Bien qu’aucune anomalie ne nous ait été remontée jusqu’ici, il nous semble encore nécessaire de poursuivre régulièrement des actions de communication et de sensibilisation sur les questions de parité entre les hommes et les femmes.

  • Actions

    • Communication sur le sujet à l’ensemble des collaborateurs/trices à la suite de la signature de ce nouvel accord.

    • Organisation d’une réunion de présentation à destination des managers.

  • Contrôle

    • Dates de la Communication et de la réunion

2.2 Communication internes et externes de l’Entreprise

  • Etat des lieux

Malgré les avancées en matière d’égalité femmes/hommes, l’Entreprise reste consciente que le sujet est toujours d’actualité et que nous ne devons pas relâcher notre attention. Nous avons été, depuis de nombreuses années, particulièrement vigilants aux supports de communication émanant de Manutan Collectivités et nous affirmons à nouveau vouloir maintenir notre niveau d’attention à son maximum.

  • Actions

  • Respect du principe de mixité, tant dans les textes que dans les visuels, pour tous les supports de communication, internes ou externes, utilisés dans le cadre de tous les programmes (campagnes de recrutement, publicité, marketing, …)

  • Contrôle

  • Nombre d’anomalies signalées au fur et à mesure à l’équipe des Ressources Humaines qui mettra en œuvre les actions correctrices nécessaires.

Article 3 Recrutement

  • Etat des lieux

Le recrutement est un levier important dans l’équilibre du taux de mixité des hommes et des femmes au sein d’une Entreprise. Lors du bilan de notre précédent accord nous avons pu constater que notre taux de mixité est resté stable tout au long de ces 4 dernières années et cohérent par rapport aux chiffres du Commerce à Distance. En effet, les environnements de travail peuvent être extrêmement différents selon le type d’activité des Entreprise, il est donc important que cette proportion femmes/hommes puisse s’analyser en comparaison au taux de mixité de notre propre branche professionnelle.

  • Actions

  • Respect de la notion de parité (H/F) dans la rédaction des offres de postes afin d’attirer des candidatures des deux sexes.

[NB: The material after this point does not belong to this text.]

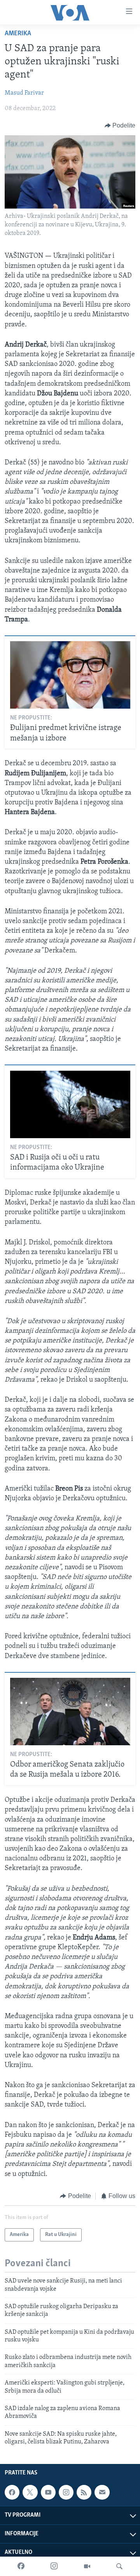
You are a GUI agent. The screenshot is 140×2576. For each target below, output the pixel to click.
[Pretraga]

  • Choix porté sur le/la candidat(e) qui favorisera le taux de mixité au sein de l’équipe / du service / de l’Entreprise lorsque deux candidats de sexe opposé et de compétences égales restent en lice en dernière phase de recrutement.

  • Contrôle

  • Taux de mixité en cohérence avec les données chiffrées issues de notre branche professionnelle.

Article 4 Qualification et Classification

  • Etat des lieux :

Lors du précédent accord il avait été décidé de mener une étude sur la classification des emplois. Notre objectif était de s’assurer que tous les métiers étaient bien référencés de la même manière. Après 4 années, nous avons réalisé les ajustements nécessaires et aujourd’hui notre situation est stable (hormis 3 personnes, reconnues comme situations particulières).

  • Actions :

  • Maintien de cette stabilité en vérifiant chaque année que chaque métier correspond à une seule et même catégorie socio-professionnelle.

  • Contrôle

    • Nombre de personnes dont la catégorie professionnelle ne correspond pas au métier exercé et explication ou action correctrice.

Article 5 Evolution professionnelle

  • Etat des lieux

L’évolution professionnelle se définit comme un changement de poste accompagné, au choix, d’un changement de statut, de plus grandes responsabilités ou d’un plus grand impact sur le résultat de l’Entreprise (ces critères peuvent bien sûr être cumulatifs).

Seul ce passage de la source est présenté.